**BRIEF**: In the material below, how many lines contain the string "will"? Reply with the number only.

═══ EXERCISE MATERIALS

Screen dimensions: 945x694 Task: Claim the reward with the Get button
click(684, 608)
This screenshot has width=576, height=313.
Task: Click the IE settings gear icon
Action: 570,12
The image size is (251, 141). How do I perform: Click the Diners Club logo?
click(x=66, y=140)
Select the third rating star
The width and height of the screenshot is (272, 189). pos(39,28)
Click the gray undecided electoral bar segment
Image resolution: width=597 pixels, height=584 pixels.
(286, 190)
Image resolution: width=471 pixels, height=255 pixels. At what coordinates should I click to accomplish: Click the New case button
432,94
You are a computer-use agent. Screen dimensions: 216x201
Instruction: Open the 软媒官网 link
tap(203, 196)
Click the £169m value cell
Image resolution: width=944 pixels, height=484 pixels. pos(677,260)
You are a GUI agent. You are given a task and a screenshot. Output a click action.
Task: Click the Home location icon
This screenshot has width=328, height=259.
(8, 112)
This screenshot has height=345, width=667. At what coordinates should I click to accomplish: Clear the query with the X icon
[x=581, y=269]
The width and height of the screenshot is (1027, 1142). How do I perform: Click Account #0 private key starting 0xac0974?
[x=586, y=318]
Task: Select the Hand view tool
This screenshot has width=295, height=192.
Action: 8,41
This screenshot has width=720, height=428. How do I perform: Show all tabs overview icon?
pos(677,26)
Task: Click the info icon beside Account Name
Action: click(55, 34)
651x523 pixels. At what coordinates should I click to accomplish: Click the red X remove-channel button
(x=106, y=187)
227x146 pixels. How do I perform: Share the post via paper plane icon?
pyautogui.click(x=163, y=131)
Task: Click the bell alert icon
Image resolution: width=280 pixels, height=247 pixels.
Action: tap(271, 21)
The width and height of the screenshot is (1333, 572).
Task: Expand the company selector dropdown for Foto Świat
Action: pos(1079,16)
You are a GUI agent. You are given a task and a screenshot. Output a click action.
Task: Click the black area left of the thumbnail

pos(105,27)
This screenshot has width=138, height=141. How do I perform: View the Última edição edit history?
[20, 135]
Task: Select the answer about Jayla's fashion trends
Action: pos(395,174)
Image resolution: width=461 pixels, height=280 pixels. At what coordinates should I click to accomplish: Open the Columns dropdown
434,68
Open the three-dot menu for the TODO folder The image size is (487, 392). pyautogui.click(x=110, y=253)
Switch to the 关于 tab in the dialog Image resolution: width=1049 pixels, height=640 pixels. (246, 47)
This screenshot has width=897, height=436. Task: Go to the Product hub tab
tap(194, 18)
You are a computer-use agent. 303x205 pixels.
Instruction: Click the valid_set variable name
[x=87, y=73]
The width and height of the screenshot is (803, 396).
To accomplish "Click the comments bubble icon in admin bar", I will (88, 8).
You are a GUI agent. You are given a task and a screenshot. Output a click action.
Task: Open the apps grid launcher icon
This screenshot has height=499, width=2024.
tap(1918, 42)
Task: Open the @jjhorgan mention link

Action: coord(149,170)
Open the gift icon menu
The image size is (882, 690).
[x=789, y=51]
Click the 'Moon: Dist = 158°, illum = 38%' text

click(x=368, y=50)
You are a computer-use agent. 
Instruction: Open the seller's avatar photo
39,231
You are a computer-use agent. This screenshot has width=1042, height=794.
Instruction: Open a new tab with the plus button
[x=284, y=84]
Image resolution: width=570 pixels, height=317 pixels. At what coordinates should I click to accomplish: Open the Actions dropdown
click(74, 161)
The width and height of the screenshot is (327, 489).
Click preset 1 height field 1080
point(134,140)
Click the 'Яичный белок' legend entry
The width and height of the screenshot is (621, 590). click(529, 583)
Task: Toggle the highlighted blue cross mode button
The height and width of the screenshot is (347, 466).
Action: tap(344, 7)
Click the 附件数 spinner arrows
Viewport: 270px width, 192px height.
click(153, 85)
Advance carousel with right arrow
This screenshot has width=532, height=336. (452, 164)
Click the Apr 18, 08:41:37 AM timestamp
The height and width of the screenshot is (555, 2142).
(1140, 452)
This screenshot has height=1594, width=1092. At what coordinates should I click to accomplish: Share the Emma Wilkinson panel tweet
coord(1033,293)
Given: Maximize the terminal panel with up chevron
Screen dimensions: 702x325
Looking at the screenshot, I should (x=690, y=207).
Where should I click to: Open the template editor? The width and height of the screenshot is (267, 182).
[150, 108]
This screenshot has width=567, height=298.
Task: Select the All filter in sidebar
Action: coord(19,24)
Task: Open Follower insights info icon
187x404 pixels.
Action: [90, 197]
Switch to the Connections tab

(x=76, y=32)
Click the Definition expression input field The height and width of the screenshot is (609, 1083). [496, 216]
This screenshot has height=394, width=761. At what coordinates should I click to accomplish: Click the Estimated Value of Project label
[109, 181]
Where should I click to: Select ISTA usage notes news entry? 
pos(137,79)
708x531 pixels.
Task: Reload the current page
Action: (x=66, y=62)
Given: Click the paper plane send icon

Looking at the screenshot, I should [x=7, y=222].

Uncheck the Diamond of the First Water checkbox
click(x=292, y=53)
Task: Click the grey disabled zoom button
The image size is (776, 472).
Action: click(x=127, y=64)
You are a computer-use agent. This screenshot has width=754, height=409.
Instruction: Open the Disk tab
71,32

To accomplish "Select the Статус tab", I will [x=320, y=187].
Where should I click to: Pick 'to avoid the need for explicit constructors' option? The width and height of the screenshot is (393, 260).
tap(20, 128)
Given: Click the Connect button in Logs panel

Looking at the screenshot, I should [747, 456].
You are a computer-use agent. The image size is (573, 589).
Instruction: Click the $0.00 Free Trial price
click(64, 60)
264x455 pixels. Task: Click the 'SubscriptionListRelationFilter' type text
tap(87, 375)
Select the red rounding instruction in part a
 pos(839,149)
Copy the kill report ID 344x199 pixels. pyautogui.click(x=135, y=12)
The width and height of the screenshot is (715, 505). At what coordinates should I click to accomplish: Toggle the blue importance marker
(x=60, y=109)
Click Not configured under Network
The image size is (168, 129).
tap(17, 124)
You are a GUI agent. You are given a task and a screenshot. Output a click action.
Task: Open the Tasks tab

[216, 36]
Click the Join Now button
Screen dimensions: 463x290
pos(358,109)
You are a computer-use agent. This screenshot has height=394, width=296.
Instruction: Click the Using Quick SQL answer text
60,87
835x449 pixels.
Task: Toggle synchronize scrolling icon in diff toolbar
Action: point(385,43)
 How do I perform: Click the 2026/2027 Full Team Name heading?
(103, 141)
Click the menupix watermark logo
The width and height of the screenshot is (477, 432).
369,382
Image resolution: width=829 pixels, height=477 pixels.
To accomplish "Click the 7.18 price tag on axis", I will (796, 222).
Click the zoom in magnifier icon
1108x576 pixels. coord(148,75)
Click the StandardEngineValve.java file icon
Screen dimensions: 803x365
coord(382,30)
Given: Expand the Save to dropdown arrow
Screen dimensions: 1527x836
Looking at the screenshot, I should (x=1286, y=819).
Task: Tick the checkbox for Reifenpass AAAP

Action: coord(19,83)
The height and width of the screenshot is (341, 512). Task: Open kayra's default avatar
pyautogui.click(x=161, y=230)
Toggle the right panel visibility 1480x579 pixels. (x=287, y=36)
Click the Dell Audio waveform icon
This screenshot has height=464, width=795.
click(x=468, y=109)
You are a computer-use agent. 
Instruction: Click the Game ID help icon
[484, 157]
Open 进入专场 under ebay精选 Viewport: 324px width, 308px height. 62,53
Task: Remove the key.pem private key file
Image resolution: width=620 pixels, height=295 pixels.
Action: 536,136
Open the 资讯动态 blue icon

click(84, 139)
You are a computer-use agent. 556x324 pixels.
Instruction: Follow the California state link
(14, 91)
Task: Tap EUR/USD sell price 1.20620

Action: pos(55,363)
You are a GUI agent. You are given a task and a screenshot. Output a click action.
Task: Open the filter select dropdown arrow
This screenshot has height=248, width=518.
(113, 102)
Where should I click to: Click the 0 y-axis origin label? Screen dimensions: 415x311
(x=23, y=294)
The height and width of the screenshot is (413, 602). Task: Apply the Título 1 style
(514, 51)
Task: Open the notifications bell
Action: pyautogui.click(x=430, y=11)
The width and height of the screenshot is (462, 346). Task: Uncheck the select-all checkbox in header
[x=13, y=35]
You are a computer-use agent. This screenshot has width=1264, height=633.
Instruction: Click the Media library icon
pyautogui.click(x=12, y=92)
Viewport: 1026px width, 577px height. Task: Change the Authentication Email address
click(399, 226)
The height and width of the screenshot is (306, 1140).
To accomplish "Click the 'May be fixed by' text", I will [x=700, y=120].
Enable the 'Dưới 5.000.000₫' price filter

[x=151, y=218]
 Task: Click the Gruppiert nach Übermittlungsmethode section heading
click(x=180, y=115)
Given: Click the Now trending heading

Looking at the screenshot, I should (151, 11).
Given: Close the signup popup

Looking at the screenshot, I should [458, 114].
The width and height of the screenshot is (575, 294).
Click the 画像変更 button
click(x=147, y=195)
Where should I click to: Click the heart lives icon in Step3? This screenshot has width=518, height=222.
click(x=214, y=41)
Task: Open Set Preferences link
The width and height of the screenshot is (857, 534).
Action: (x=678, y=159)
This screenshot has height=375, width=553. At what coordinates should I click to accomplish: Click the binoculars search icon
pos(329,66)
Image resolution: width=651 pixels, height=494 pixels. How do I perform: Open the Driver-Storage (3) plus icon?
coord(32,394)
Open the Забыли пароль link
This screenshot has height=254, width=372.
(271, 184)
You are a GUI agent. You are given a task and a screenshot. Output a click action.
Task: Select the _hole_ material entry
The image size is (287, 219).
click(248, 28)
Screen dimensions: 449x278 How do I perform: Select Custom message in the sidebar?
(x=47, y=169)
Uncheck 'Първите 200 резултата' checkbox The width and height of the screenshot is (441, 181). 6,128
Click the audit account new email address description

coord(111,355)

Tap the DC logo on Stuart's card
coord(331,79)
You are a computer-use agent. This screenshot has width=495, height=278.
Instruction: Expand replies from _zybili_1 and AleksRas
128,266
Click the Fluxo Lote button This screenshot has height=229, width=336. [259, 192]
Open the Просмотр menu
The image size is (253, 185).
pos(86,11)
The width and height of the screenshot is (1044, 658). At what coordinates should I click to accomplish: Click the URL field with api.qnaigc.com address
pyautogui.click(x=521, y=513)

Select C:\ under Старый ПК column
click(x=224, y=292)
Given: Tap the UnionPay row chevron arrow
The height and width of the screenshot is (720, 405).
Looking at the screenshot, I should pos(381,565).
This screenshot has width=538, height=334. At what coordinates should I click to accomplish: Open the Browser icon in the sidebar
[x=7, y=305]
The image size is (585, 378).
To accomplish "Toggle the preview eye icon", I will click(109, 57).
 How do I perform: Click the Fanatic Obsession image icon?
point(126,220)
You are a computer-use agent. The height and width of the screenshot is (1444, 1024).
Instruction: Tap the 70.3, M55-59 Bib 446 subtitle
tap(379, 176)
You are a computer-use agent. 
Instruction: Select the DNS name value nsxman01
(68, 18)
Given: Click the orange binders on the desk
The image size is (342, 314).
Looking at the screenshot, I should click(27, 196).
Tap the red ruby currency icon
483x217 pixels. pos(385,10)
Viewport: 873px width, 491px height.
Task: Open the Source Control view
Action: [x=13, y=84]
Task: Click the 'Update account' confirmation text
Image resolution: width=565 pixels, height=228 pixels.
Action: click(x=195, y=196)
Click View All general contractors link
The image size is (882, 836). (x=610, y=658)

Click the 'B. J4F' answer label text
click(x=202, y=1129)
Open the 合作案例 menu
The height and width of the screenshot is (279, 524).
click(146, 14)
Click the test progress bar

══════

**WRITTEN ANSWER**: 5